Viele neue Einzelfälle
Von Marc Bebenroth
Die Dunkelziffer dürfte weitaus größer sein: Der Landesregierung in Thüringen sind 20 neue Strafermittlungsverfahren gegen Polizeibeamte wegen »rechtsextrem« motivierter Straftaten bekannt, die in den vergangenen drei Jahren eröffnet worden sind. Das geht aus der Antwort des SPD-geführten Innenministeriums auf eine Anfrage der Linke-Landtagsabgeordneten Katharina König-Preuss hervor, wie diese am Freitag mitteilte. Zum Teil betreffen mehrere Verfahren dieselbe Person.
Den Angaben des Ministeriums zufolge, die von der Linke-Fraktion veröffentlicht wurden, geht es um die Delikte »Verwenden von Kennzeichen verfassungswidriger und terroristischer Organisationen« (neun Fälle), Volksverhetzung (acht Fälle), Beleidigungen gegen »Personen des politischen Lebens« oder üble Nachrede oder Verleumdung (zwei Fälle) sowie um »verhetzende Beleidigung« in einem Fall.

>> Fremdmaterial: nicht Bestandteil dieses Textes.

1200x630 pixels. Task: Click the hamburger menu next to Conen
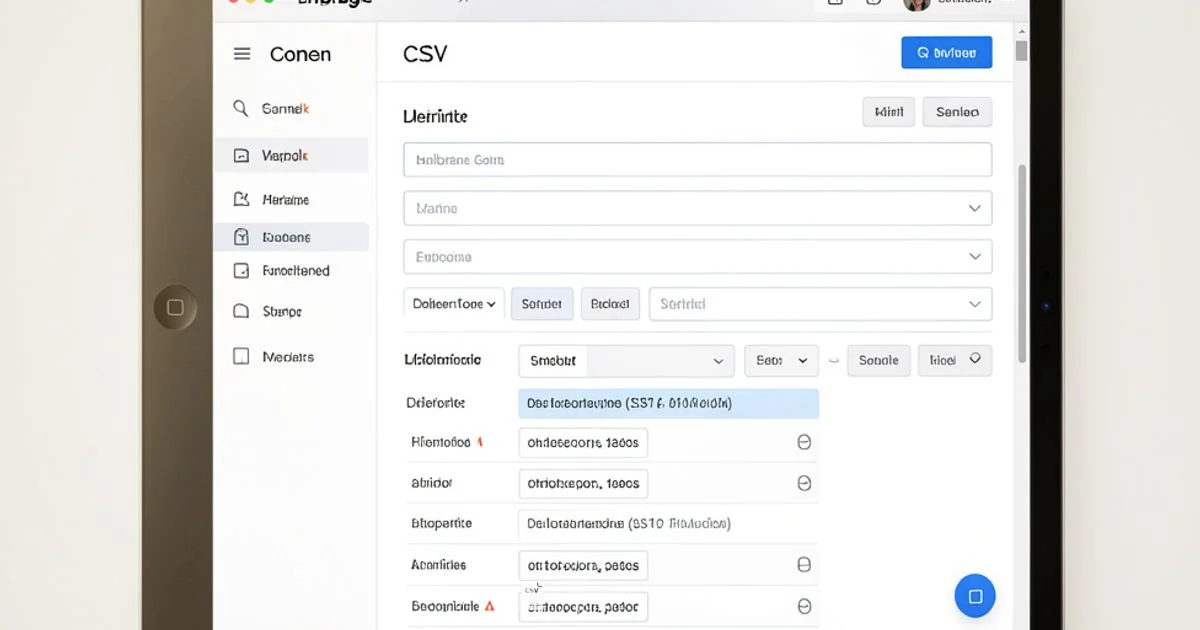coord(241,54)
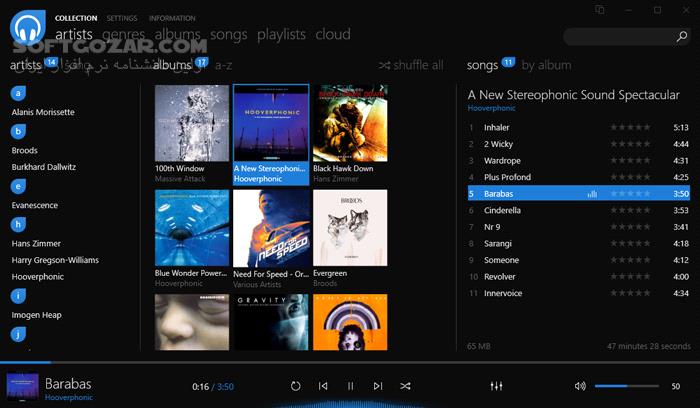The height and width of the screenshot is (408, 700).
Task: Skip to the previous track
Action: pos(323,386)
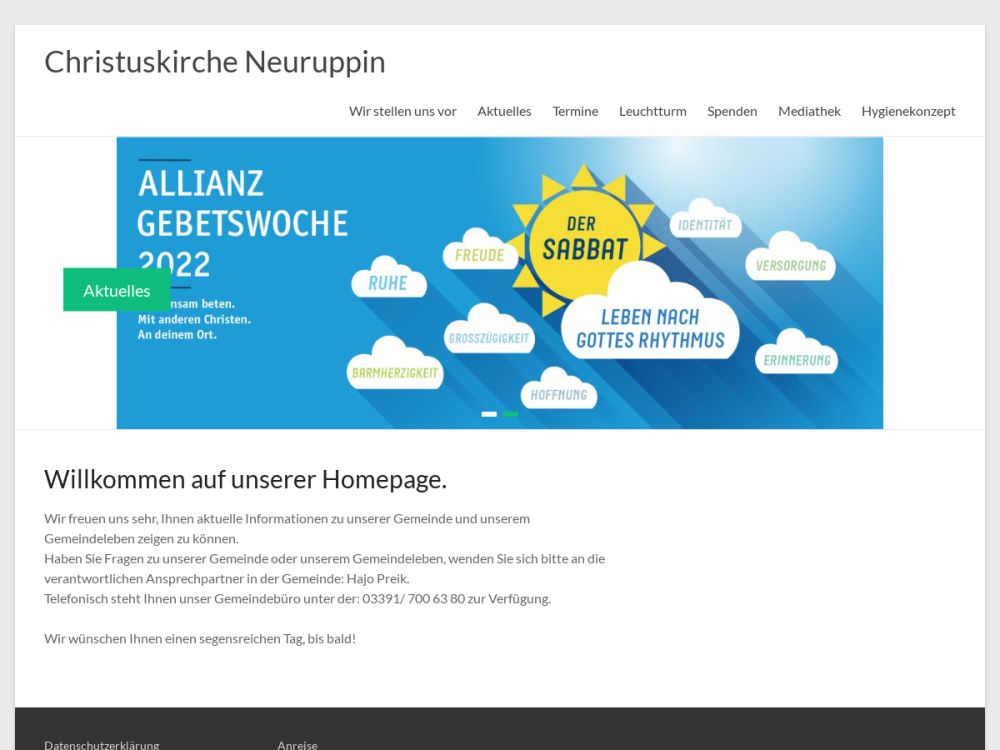Select the first white slider indicator
The height and width of the screenshot is (750, 1000).
[x=489, y=414]
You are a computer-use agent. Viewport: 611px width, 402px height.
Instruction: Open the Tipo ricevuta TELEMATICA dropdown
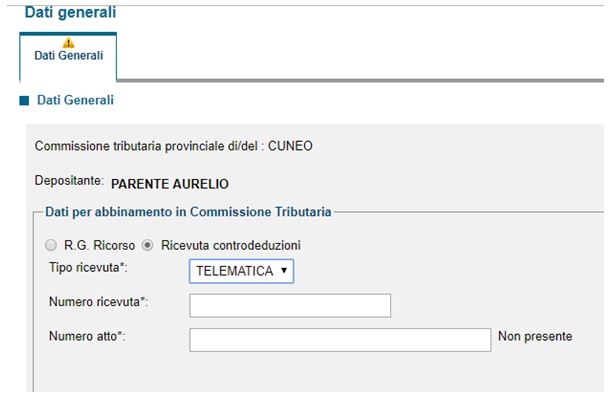click(x=241, y=271)
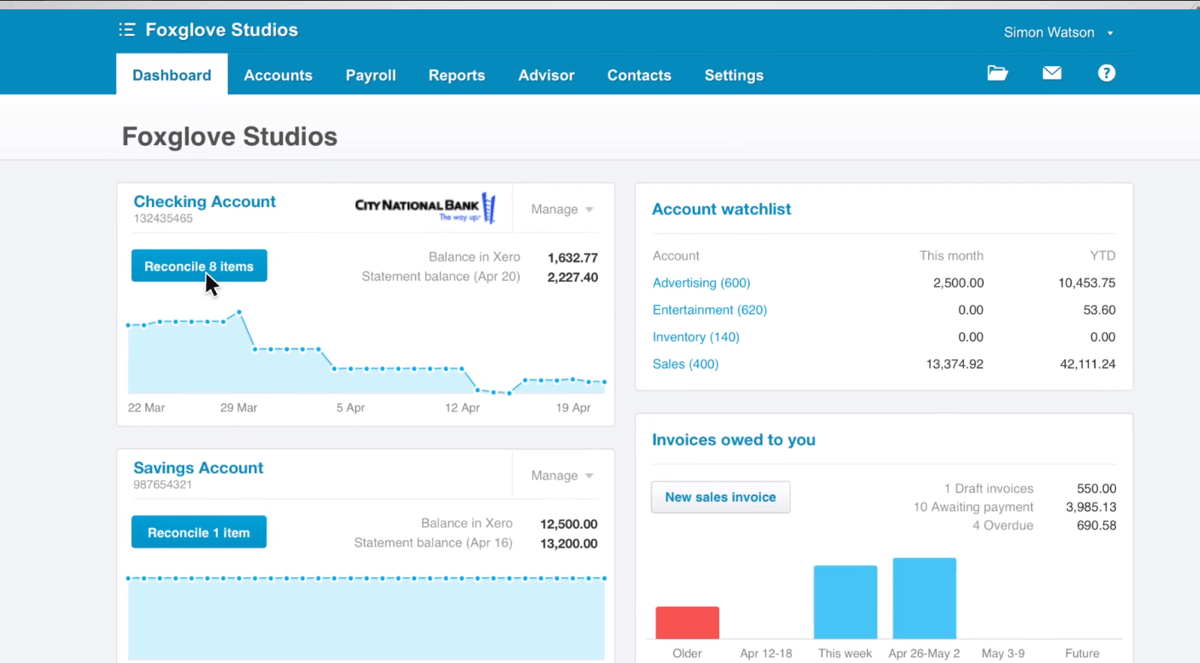Open help using the question mark icon
This screenshot has height=663, width=1200.
(1106, 72)
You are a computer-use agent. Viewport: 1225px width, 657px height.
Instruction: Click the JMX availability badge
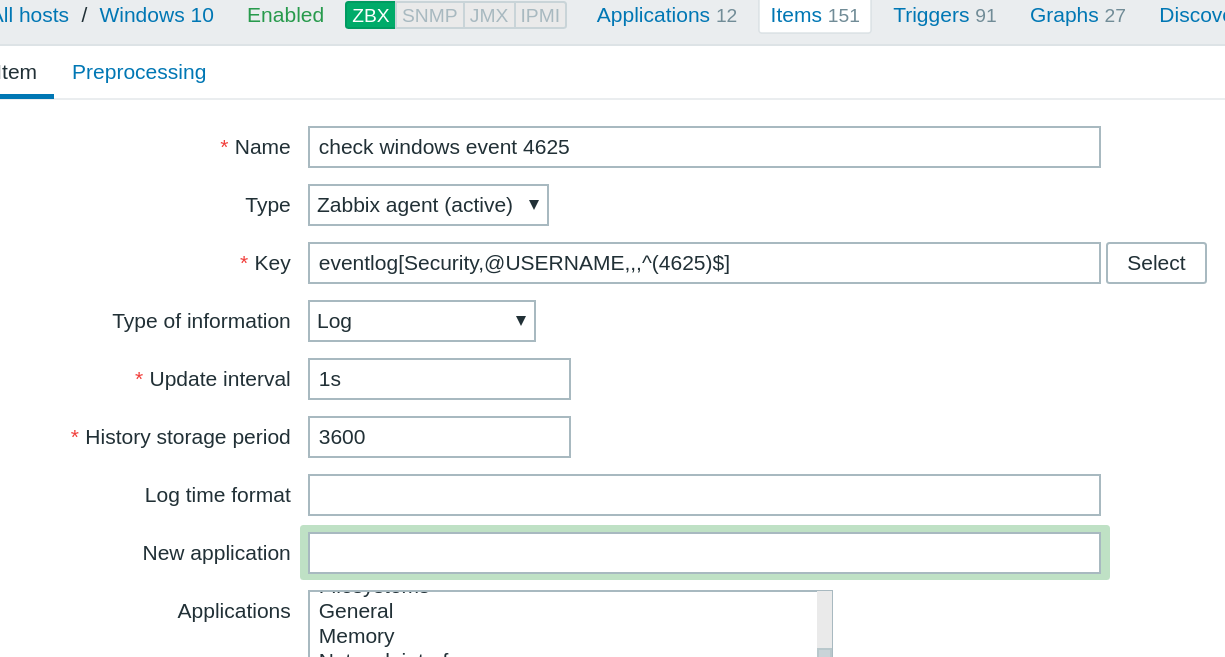(x=489, y=15)
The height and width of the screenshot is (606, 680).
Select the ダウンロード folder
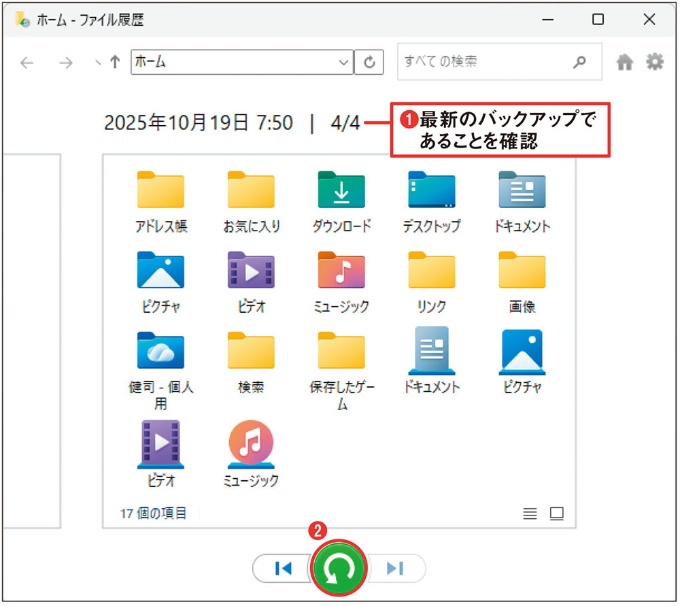(x=341, y=200)
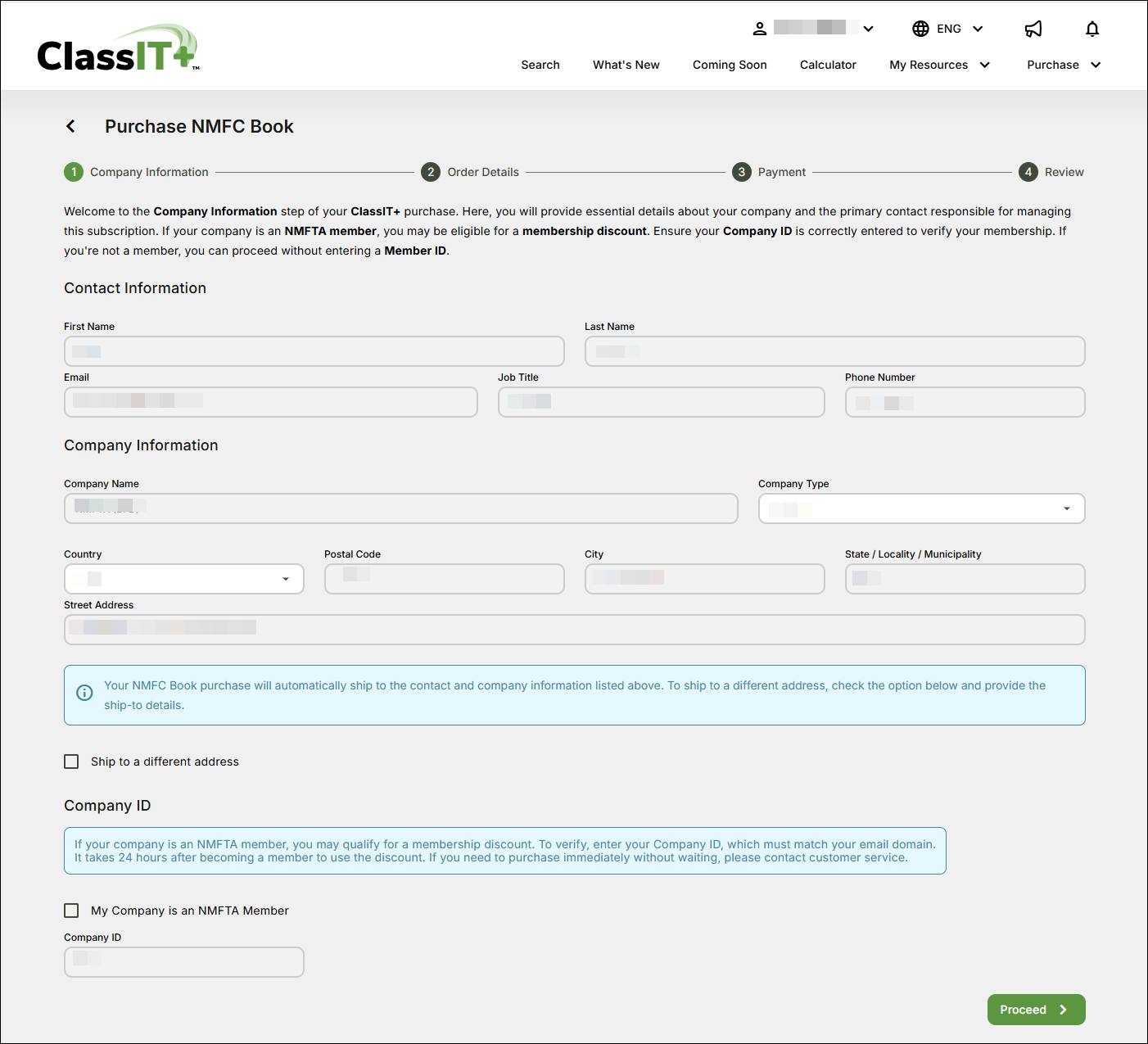Switch to the Calculator section
The width and height of the screenshot is (1148, 1044).
tap(828, 65)
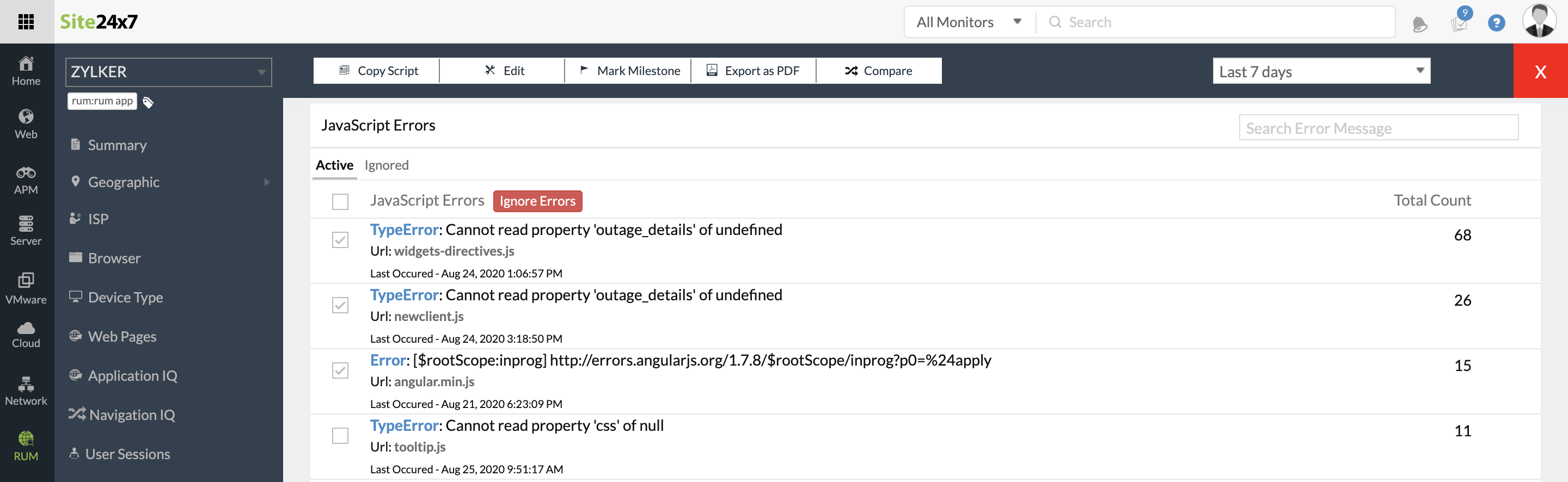Open Web Pages in the sidebar

pos(122,337)
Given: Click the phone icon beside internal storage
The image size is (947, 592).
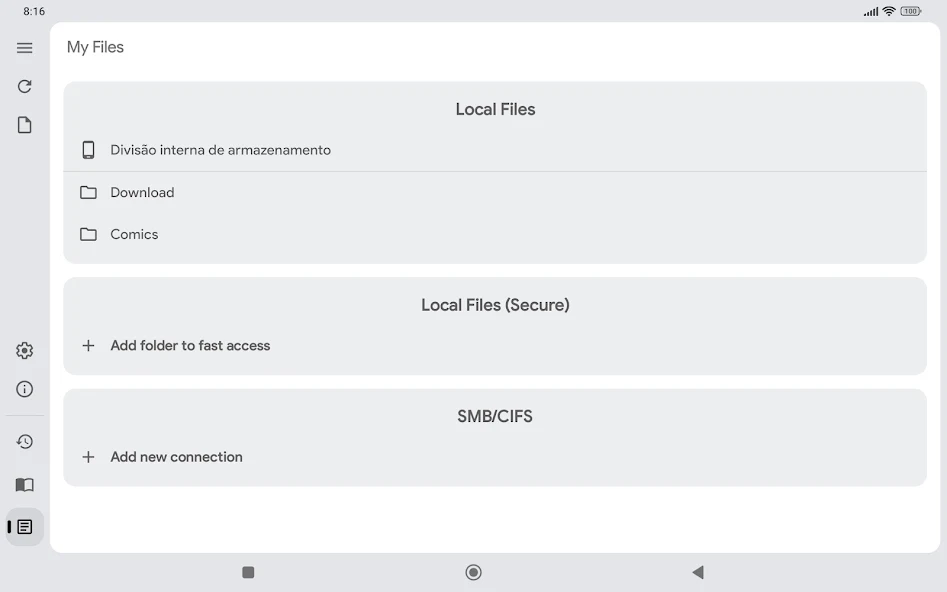Looking at the screenshot, I should coord(88,149).
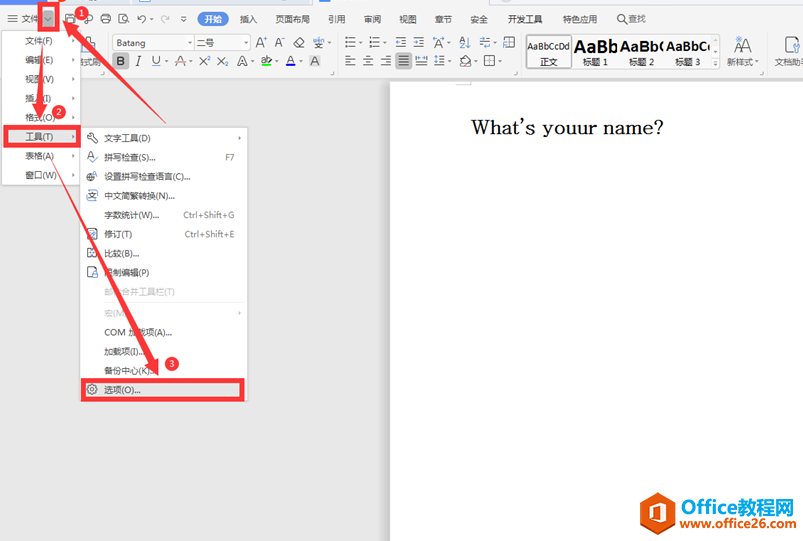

Die Abgeordnete wollte in ihrer Anfrage vom 6. Dezember auch wissen, welche Konsequenzen die Verfahren für die beschuldigten Beamten hatten. Der Landesregierung zufolge wurde ein Lebenszeitbeamter unter anderem wegen auf Facebook geposteter »moslem-/ausländerfeindliche(r) Kommentare und Gewaltaufrufe« aus dem Dienst entfernt. Zwei Polizisten wurden demnach die Dienstbezüge gekürzt. Die Ermittlungen gegen einen weiteren Beamten sind laut Ministerium nach dessen Tod durch Suizid eingestellt worden. »In Bearbeitung« seien Verfahren unter anderem wegen des Ausrufs »Heil Hitler« im Dienst.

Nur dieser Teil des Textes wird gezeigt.